Secondary Market Trading

    Because the purchaser determines the place of delivery, it is important to
establish at the time of the trade where both the purchaser's and transferor 's
accounts are located to ensure that settlement can be made on the desired value
date.

    Trading between DTC Participants. Secondary market trading between DTC
participants, other than depositories for Clearstream Luxembourg and Euroclear,
respectively, will be settled using the procedures applicable to U.S. corporate
debt obligations in same-day funds.

    Trading between Clearstream Customers and/or Euroclear
Participants. Secondary market trading between Clearstream customers or
Euroclear participants will be settled using the procedures applicable to
conventional eurobonds in same-day funds.

→ Short task
List every clearing system named in the secondary market trading passage.

→ Source material
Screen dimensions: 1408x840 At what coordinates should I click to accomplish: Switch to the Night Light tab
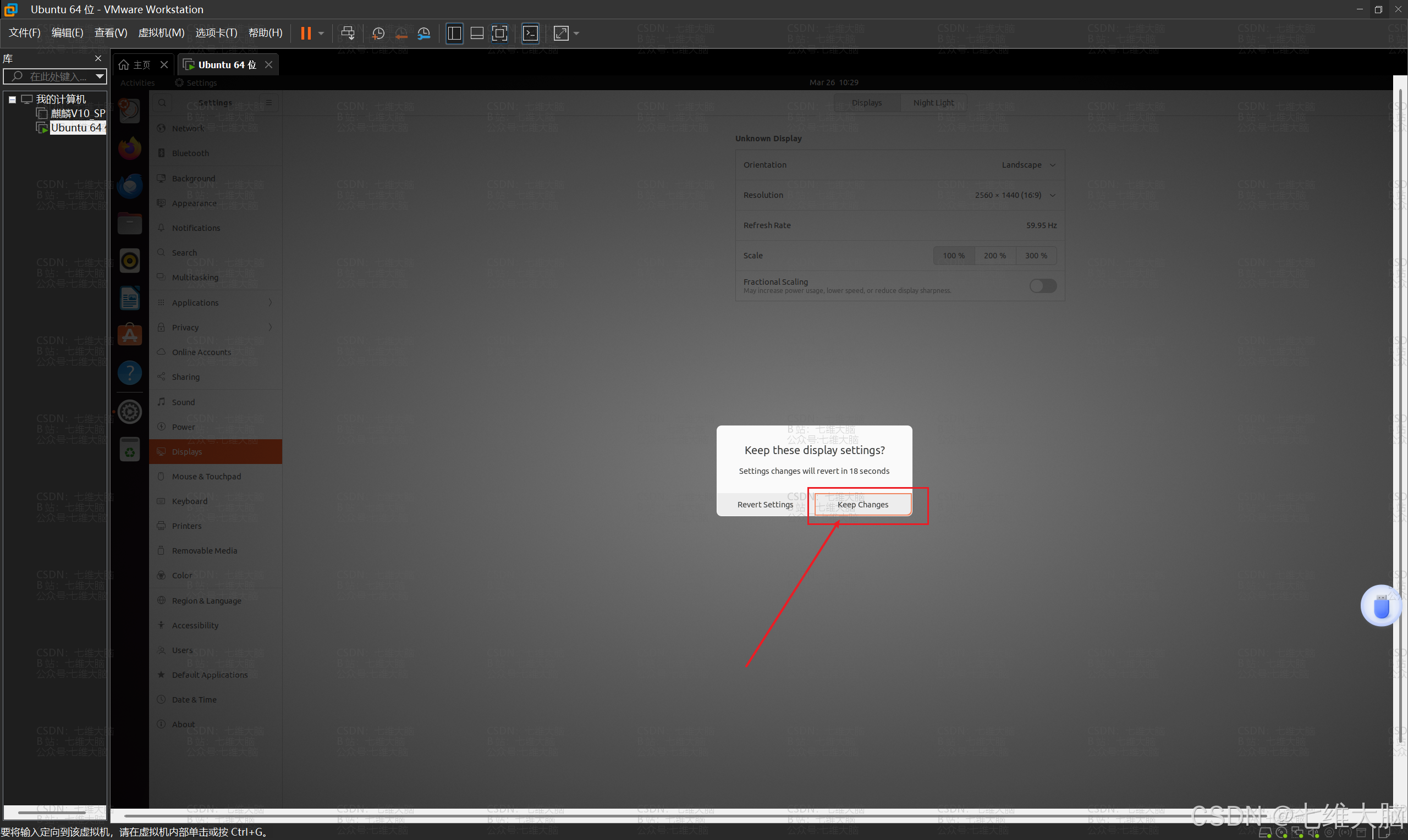click(933, 102)
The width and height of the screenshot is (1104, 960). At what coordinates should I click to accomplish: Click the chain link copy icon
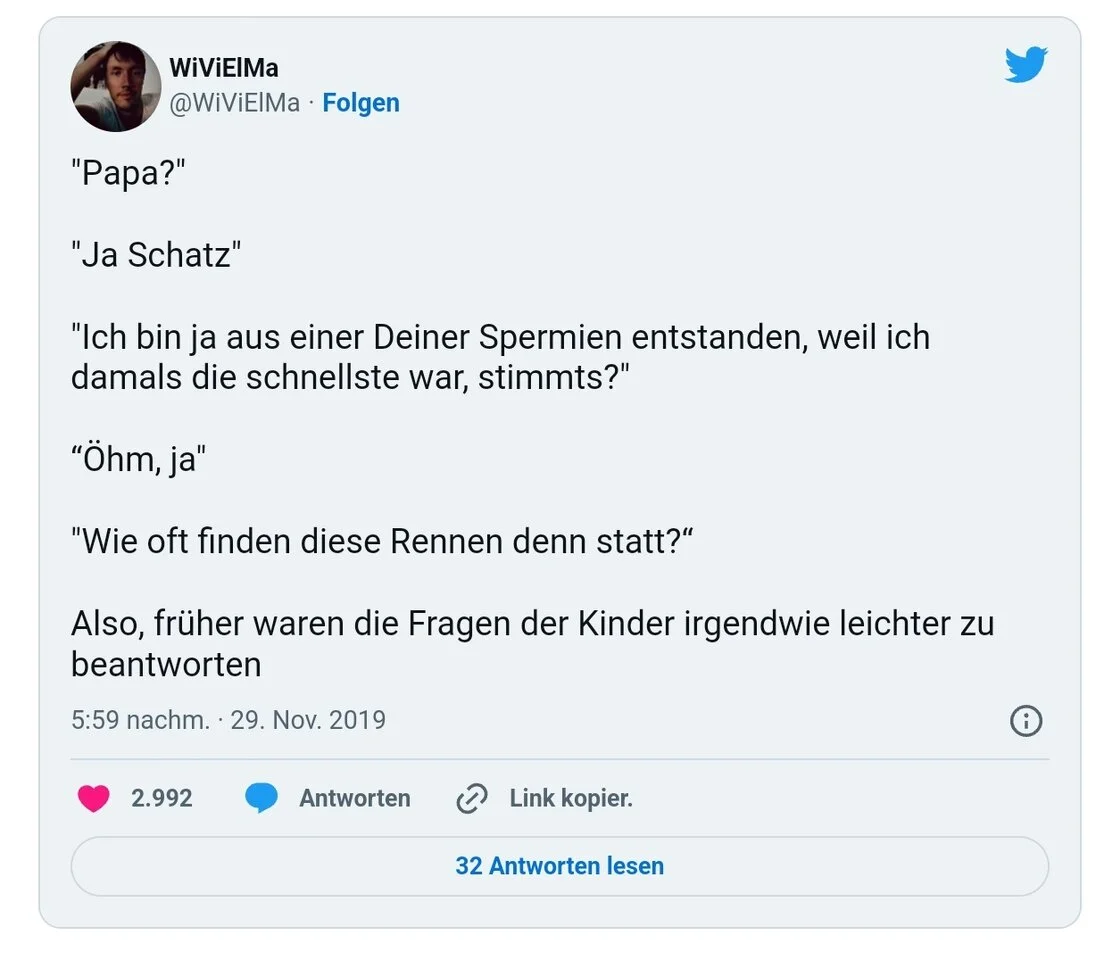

→ Right answer
DTC, Clearstream Luxembourg (also called Clearstream), and Euroclear.